Different agencies have different arrangements for adjudication. Yes, different people associated with your clearance investigation can contact you. Without knowing more behind the scenes info about your investigation etc there isn’t really a way to tell you anything definitive.
A colleague of mine had their case held in adjudication for a couple of months while giving them the chance to follow through and pay down debt as they claimed they would during their interview. I suspect if they hadn’t paid down the debt as expected they would have been denied. So his case was technically in the adjudication stage that entire time. It was not an investigator that called to follow up.
It sounds like a screw up to me. When further information or clarification is needed the reviewer or adjudicator usually sends the request back to the initial investigator and then you’re re-ontacted by the original investigator who did the case paper review. I’ve worked for all agencies at one time or another and that’s how it usually works.
You simply need to respond in the manner requested, provide any documentation (if asked), and provide a complete response prior to the deadline (if given one.)
Some agencies will close your case if you do not respond.
Could it be that I followed up with local HR and asked if they can send another follow-up to OCHR in SD on the status and when they did so, the agency said ‘oh, we need to get on this…’ and assigned someone else to the case?
I informed the woman that another agent from her agency sent me the same request and then informed her that I already had an interview with a BI. She apologized for the duplicate request…
It could literally mean you’re just being assigned a new adjudicator for whatever reason.
During my last PR, I was assigned one particular adjudicator and spoke with her on two occasions. She requested a couple docs, so I gave them to my PSO, who uploaded them into the system. Two months after they were uploaded (my PSO showed me a screen shot of it), a totally different adjudicator called me requesting the same docs be faxed to her.

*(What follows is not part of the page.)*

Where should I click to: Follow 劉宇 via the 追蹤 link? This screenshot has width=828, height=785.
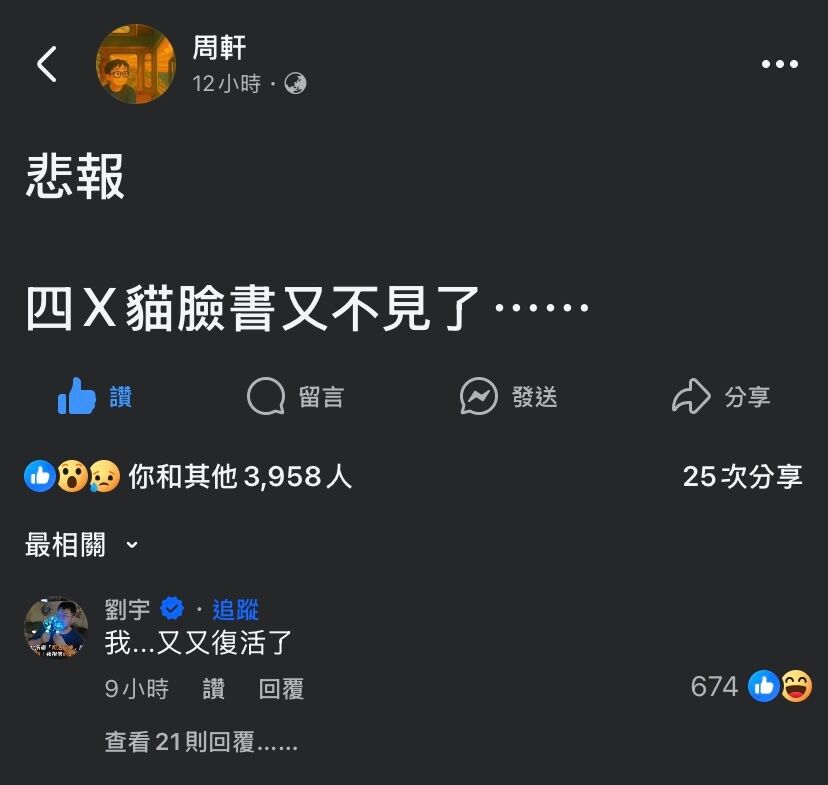click(236, 610)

Concerned me more that there was some loss of communication behind the scenes than anything else.
Adjudication often uses multiple level of reviews by multiple people. There are trainee adjudicators and senior adjudicators and senior supervisory adjudicators.
When case loads are high, assignments can get re-assigned.
If someone starts a case but then leaves the job, another adjudicator steps in.
If someone takes medical leave…
If… and on and on.
Periodic Reinvestigation, for agencies that aren’t yet putting their people into Continuous Eval.
The thing is, you won’t hear anything unless and until they want you to. It could be “nothing, nothing, nothing, done” or someone will reach out if they need anything else.